Remember Captain Philips? Yeah, well, that doesn’t happen anymore. “Last July the International Maritime Bureau reported that in the first half of 2015 no vessels had been attacked in the Gulf of Aden or the Red Sea,” theferret.scot reports. Why’s that? You guessed it: guns. The pirates got tired of return fire. Here’s an interesting fact: the firearms used by ships sailing though formerly pirate-infested waters are stored on floating armories, ships anchored in international waters by private maritime security companies (PMSCs) not subject to local gun laws. The Ferret reveals that the Brits exported a lot of guns to PMSCs. Check this out . . .

A report by Omega Research Foundation (ORF) in December 2014 called Floating Armouries: Implications and Risks, said that between April 2012 and September 2013, the UK Government granted licences for the export of 34,377 assault rifles, 5,100 shotguns, 28 machine guns, 2,976 pistols, 12,816 rifles, 1,401 sniper rifles, and 5,294 sporting guns [to 50 British PMSCs].

And this is a problem because . . .

The dramatic fall in piracy has prompted fears that some PMSCs could go bankrupt and guns could fall into the hands of terrorists or criminal gangs.

The past four years has seen the number of licensed PMSCs more than halve, according to ESC Global Security, resulting in calls for tighter guidelines to be introduced.

David Stone, president of the International Association of Maritime Security Professionals, said the UK Government should set up a database of all weapons, with serial numbers, so that the original owners can be traced if the guns end up in unauthorised hands.

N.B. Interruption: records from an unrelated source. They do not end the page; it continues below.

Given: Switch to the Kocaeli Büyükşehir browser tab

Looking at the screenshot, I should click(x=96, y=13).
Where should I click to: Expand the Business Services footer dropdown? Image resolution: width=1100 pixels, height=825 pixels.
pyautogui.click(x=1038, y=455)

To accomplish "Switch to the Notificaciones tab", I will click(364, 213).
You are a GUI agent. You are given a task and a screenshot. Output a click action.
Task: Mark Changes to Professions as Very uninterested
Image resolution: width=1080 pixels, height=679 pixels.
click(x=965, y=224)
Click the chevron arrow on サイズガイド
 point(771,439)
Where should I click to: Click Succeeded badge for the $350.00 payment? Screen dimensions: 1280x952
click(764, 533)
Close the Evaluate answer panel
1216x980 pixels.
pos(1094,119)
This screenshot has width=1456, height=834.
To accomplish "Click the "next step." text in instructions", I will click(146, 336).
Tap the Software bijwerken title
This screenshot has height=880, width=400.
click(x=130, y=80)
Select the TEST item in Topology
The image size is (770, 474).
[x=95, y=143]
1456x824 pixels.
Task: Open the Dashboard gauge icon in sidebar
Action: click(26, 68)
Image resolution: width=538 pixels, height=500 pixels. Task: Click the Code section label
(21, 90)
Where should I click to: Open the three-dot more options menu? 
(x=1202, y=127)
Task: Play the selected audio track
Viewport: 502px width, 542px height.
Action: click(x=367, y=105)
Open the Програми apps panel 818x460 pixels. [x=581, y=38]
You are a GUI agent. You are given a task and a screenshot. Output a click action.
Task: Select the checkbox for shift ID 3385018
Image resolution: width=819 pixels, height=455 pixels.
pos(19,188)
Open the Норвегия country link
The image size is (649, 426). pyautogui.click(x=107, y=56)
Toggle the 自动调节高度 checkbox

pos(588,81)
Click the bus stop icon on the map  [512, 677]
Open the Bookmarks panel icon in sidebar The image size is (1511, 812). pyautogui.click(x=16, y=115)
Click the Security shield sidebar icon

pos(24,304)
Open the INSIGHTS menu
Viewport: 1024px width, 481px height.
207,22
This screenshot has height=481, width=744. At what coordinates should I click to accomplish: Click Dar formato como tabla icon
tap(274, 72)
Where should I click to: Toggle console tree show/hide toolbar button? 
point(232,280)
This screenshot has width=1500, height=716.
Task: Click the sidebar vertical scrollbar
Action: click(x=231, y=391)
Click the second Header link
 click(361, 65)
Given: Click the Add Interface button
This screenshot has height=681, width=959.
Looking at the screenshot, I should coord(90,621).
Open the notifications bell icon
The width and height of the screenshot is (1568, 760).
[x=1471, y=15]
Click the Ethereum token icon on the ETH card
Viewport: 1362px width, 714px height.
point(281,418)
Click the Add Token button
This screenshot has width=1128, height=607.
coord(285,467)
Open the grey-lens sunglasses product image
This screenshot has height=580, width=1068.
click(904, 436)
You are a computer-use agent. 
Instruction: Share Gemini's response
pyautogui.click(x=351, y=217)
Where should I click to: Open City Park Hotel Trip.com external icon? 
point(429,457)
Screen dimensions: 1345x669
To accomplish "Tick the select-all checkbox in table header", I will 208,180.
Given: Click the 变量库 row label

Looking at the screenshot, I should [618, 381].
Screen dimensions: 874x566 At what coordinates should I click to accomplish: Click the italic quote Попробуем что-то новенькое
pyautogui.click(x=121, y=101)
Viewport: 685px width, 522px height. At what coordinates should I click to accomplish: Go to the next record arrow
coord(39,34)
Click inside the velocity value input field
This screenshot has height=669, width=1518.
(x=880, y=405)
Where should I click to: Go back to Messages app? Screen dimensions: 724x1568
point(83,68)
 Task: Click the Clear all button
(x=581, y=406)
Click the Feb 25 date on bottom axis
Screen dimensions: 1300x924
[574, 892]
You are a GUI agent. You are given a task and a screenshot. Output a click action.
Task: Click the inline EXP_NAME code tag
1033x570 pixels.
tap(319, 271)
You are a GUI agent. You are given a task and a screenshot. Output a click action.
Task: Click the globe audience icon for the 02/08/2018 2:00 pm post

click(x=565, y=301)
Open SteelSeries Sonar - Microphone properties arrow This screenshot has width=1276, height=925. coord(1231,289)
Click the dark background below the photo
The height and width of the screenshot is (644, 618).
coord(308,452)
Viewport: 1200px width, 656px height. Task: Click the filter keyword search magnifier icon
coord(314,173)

He added: “There is a risk that companies no longer doing as much business will not be using the weapons they have – resulting in those weapons just lying on the floating armouries. The problem is – and I’ll keep to the British maritime security companies, or PMSCs – there is no general or central data registry of firearms, or use, by British PMSCs, not even by BIS (Business, Innovation and Skills), which is the UK government department for export.”

Because a registry will prevent the guns from falling into the hands of terrorists or criminal gangs. Here’s an alternative: why not arm the ships holding the guns? Oh wait . . .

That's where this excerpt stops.